2. **`catch { }` at line 138 swallows image-read failures** — already enumerated under "Deferred to Step 8 Refactor" in `list-of-changes.md` (RB-05 tracks the proper logging + metric). No change here.
3. **`ProcessQueue` creates a new `StreamSystem` on every entry** — i.e., on every retry. With C02 applied, this remains the behavior — broker reconnects per outage cycle. Acceptable; matches the documented "broker recovers, drain resumes" behavior in NFT-RES-01. No additional change.
## Architecture Vision check
`_docs/02_document/architecture.md` Architecture Vision § "Lifecycle observability via outbox + stream":
- C02 is required to *honor* this vision in any environment where `RABBITMQ_HOST` is a hostname. Today the producer silently never drains in such environments.
- The fix preserves the documented flow (outbox row → batch read → MessagePack serialize → gzip → publish → delete row).

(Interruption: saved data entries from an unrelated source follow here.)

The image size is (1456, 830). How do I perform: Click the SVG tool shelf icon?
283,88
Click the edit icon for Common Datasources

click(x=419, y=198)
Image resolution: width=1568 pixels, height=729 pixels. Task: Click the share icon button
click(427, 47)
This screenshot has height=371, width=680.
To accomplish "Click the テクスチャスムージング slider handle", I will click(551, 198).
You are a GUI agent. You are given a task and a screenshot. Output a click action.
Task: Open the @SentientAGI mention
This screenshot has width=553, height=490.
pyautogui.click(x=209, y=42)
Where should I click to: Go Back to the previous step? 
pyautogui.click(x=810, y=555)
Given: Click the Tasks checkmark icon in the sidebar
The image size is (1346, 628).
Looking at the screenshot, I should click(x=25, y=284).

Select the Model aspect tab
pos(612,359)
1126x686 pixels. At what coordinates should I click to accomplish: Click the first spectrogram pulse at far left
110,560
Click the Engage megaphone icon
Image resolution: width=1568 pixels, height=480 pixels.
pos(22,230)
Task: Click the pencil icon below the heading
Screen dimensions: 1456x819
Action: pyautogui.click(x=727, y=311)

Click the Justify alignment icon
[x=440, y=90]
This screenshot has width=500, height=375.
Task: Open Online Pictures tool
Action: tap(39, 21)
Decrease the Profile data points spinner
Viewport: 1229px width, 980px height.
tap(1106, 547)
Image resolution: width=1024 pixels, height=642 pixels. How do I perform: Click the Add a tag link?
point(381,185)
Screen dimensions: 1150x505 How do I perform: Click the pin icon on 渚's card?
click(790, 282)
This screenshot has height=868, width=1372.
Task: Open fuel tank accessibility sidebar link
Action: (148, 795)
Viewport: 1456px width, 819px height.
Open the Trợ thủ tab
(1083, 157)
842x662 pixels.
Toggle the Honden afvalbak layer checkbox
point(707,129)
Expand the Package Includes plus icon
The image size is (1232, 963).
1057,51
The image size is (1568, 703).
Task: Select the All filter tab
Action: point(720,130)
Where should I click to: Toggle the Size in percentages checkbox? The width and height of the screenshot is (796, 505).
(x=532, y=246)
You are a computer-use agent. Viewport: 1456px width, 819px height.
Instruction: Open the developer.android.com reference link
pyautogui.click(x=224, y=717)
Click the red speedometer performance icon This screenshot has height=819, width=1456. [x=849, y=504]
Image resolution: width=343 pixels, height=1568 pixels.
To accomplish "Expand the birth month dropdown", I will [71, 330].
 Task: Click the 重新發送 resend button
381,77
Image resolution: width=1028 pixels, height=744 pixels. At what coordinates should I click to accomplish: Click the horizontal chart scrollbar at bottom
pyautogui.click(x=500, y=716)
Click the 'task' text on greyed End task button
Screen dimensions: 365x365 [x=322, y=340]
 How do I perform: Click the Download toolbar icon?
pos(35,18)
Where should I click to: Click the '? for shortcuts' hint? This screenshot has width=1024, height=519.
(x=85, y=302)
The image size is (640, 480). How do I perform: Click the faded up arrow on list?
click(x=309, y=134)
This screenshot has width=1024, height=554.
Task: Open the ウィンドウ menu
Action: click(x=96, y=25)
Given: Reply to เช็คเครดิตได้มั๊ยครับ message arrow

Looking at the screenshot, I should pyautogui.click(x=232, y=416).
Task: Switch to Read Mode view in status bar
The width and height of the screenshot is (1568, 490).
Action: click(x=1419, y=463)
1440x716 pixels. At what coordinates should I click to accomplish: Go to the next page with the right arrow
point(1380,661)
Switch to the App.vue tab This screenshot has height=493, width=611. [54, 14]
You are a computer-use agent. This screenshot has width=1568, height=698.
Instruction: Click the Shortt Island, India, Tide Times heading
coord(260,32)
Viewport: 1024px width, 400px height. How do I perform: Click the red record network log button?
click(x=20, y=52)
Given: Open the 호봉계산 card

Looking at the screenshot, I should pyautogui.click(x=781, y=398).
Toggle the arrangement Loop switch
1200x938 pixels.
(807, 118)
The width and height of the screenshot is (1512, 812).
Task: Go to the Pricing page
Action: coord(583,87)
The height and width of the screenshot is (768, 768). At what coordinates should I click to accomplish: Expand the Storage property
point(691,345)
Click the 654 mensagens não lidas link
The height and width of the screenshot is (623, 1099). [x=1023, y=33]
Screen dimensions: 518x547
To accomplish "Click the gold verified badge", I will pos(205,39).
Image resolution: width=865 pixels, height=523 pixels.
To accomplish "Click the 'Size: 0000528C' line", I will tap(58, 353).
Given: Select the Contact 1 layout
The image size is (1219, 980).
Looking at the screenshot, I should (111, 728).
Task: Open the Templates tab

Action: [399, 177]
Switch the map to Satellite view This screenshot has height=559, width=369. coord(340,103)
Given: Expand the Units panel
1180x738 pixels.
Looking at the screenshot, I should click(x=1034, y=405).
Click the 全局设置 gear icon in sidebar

- No contradiction; this change is squarely aligned with the vision.
## Module-layout check
`_docs/02_document/module-layout.md` Component 02 (`02_annotations-realtime-sync`) → `FailsafeProducer` is the documented owner; the static `EnqueueAsync` helper is part of the Component 02 Public API (per F3 in the baseline) and is unchanged. C02 is internal to the component.
## Public API impact
None — `FailsafeProducer` is a `BackgroundService`; its `ExecuteAsync` is called by the host. The static `EnqueueAsync` (the only external surface) is unchanged. No DTOs, no HTTP shapes, no MessagePack wire format affected.
## Wire-format / stream contract check
C02 changes *how the producer reaches the broker*, not what it sends. Verified by reading `DrainQueue` (lines 78-181): the `MessagePackSerializer.Serialize(...)` calls, `Producer.Send(messages, CompressionType.Gzip)`, and the queue-table delete are all downstream of the line C02 touches and are untouched. Consumers (admin's `AnnotationSyncWorker`, AI Training consumer) see identical messages.